The share has fallen 11.16% in the past five days, 26.88% in the past one month, 52.07% in the past six months, 65.94% in the year-to-date period and 65.80% in the past one year.

The technical analysis shows the stock has been highly volatile today with an intraday volatility of 9.53% (calculated from the weighted average price). The stock's delivery volume of 69.46 lakh on July 22 has fallen by -33.3% against the 5-day average delivery volume. The Zomato share is trading lower than 5-day, 20-day, 50-day, 100-day and 200-day moving averages. The stock has traded in a wide range of ₹6.65, and more volume is traded close to low price.

At the time of filing the report, 2.1 crore Zomato shares were exchanging hands in the market, as compared to the two-week average of 35 lakh. Amid the continuous sell-off, the company's m-cap has also fallen to ₹37,754.17 crore.

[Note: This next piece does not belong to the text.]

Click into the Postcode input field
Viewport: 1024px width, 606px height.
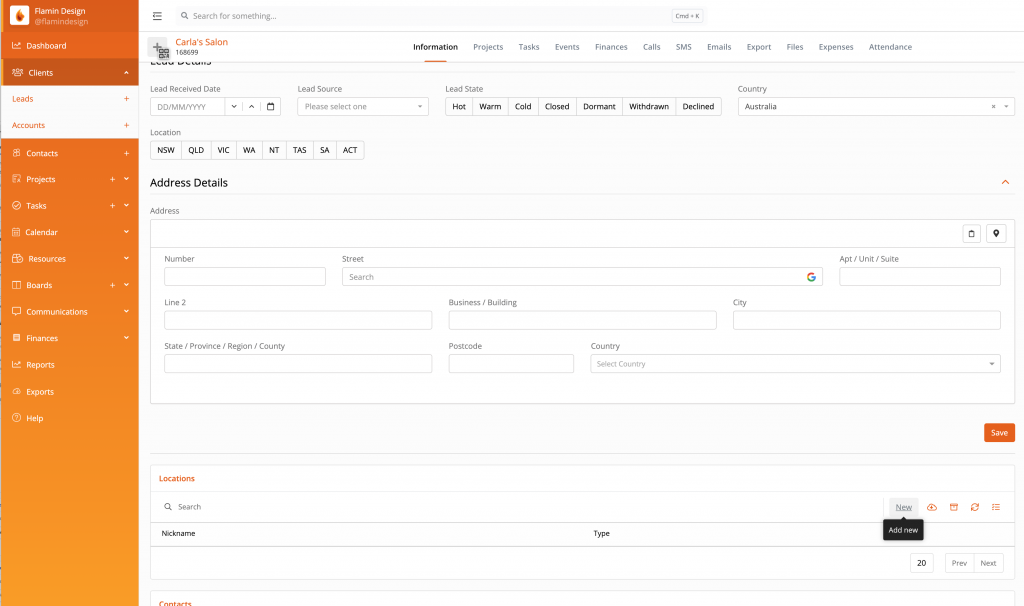(511, 364)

On the other hand, the benchmark index Sensex is down 0.85%, while IT - Software sector is down 0.34%.

After much talked about listing in 2021, the foodtech company’s share surged to an all-time high of ₹169 apiece in November 2021. The stock had crossed the market capitalisation of ₹1 lakh crore.

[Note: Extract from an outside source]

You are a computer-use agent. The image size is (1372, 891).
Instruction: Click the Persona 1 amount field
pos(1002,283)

Zomato has said it'll release its financial earnings report for the April-June quarter of FY23 on Monday, August 1, 2022.

During the previous quarter, Zomato's net loss more than doubled to ₹359.7 crore from ₹134.2 crore in the corresponding quarter last year. Its revenue, however, jumped 75% YoY to ₹1,211.8 crore vs ₹692.4 crore in the same quarter of the previous fiscal. For FY22, Zomato's net loss stood at ₹1,222.5 crore compared with ₹816.4 crore in the previous year. Zomato’s average order value in FY22 marginally increased to ₹398 compared with ₹397 in FY21. For the top 8 cities, the company saw its average order value increase by 3% in FY22 over FY21.

In May, Zomato had approved a plan to acquire e-grocery firm Blinkit. The deal is part of the company’s strategy to exploit online grocery retail, a business segment that has seen robust growth during the Covid-19 pandemic. As per the deal, Zomato will acquire 33,018 equity shares of Blinkit for ₹4,447 crore at a price of ₹13.47 lakh per share.